The vote on the Upper Westside project by the Board of Supervisors (BOS) has been scheduled for Tuesday, June 16 at 2 pm.
Please put June 16, 2 pm on your calendar and plan to attend at 700 H St, Sacramento.
The BOS vote has been cancelled (with about 18 hours notice) twice. So, on June 16, plan to check whether or not the vote is on the agenda. The County only needs to post the agenda for a public meeting 72 hours prior to the meeting.
Places where you can get updates include:
- The ECOS Natomas Campaign webpage
- Facebook, Instagram, X and Bluesky
- The County webpage with BOS agendas
- ECOS will send out updates. Join our email list here.
If you have submitted written comments for either of the previously scheduled votes, they will be included with the materials for the BOS on the new date.
Sacramento’s Housing Crisis
One of the arguments used in favor of developing Upper Westside and other green spaces in Sacramento, is the housing crisis. Sacramento does have a housing crisis, however, the solution isn’t to approve more farmland for development, but to actually construct more homes.

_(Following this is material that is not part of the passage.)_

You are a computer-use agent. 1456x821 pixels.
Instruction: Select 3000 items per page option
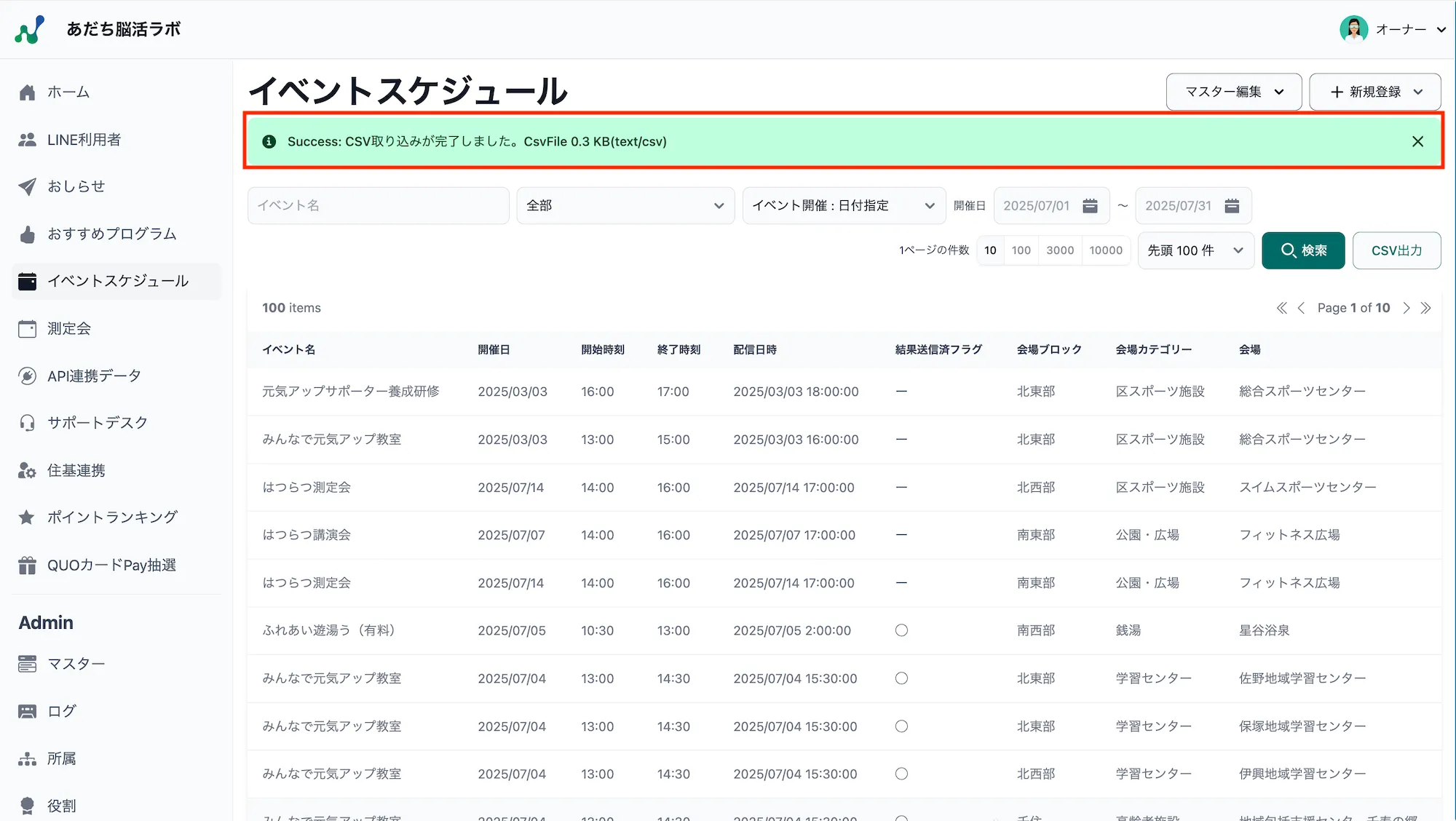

Securing an entitlement, or an approval by a jurisdiction such as Sacramento County to develop land, does not build more homes. Sacramento County has already entitled far more land for residential development than the market will bear, as demonstrated by how slowly the housing units are being built out.
Since 1995, eleven land developments designed for 70,000 housing units have been entitled by Sacramento County. In these developments, only 5,000 housing units were constructed by 2020, and it is projected that only 17,000 housing units will be built by 2050. One reason for the slow pace of construction is the builders’ fear of saturating the market. If many houses are under construction at the same time, sale prices fall, negatively affecting builders’ profits.

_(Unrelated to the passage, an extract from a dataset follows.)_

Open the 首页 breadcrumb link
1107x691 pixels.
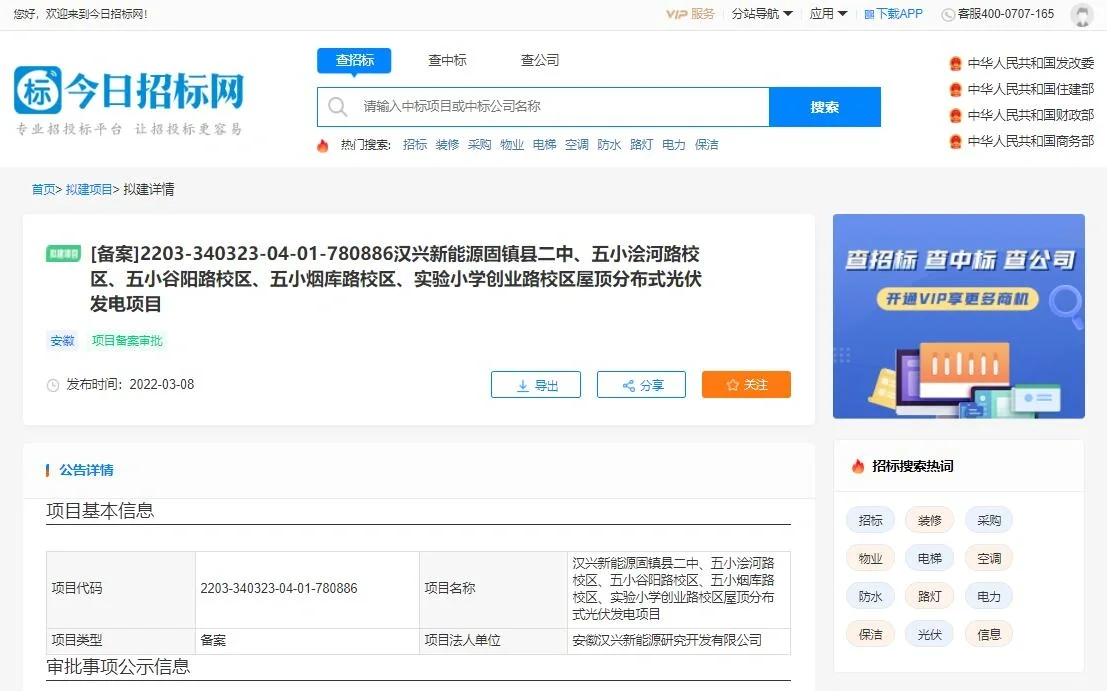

Approving the Upper Westside Project will not help to solve the Sacramento housing crisis, but it will add to the excess of entitlements, further disincentivizing builders from building.

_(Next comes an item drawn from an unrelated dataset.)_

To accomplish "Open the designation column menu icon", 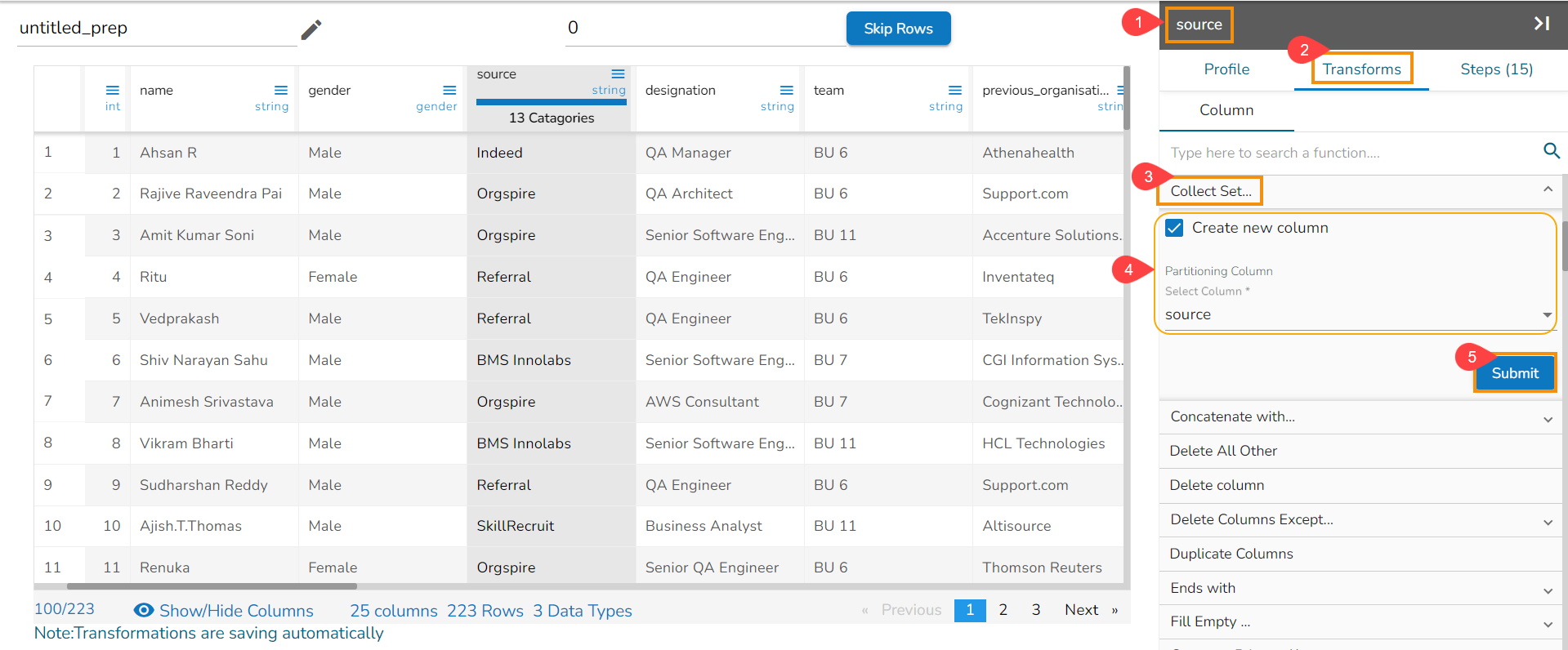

The jurisdictions in our region must incentivize construction, not entitlements.
In Natomas, large parcels of land entitled by the City of Sacramento over 20 years ago for residential development, are still sitting there as open space with no construction. The clip of the aerial photo below shows these large areas on both sides of I-5, north of Del Paso Road.
ECOS recognizes the gravity of Sacramento’s housing crisis and its impact on home buyers. We support infill and higher-density building as solutions to the supply and affordability problems. Because of the increasing impacts of climate change and the rising risk of flooding in Sacramento, we believe it is important to protect open land. We also believe strongly in Sacramento as the Farm to Fork Capital and that we must protect our agricultural land. We do not need more development projects entitled on agricultural land.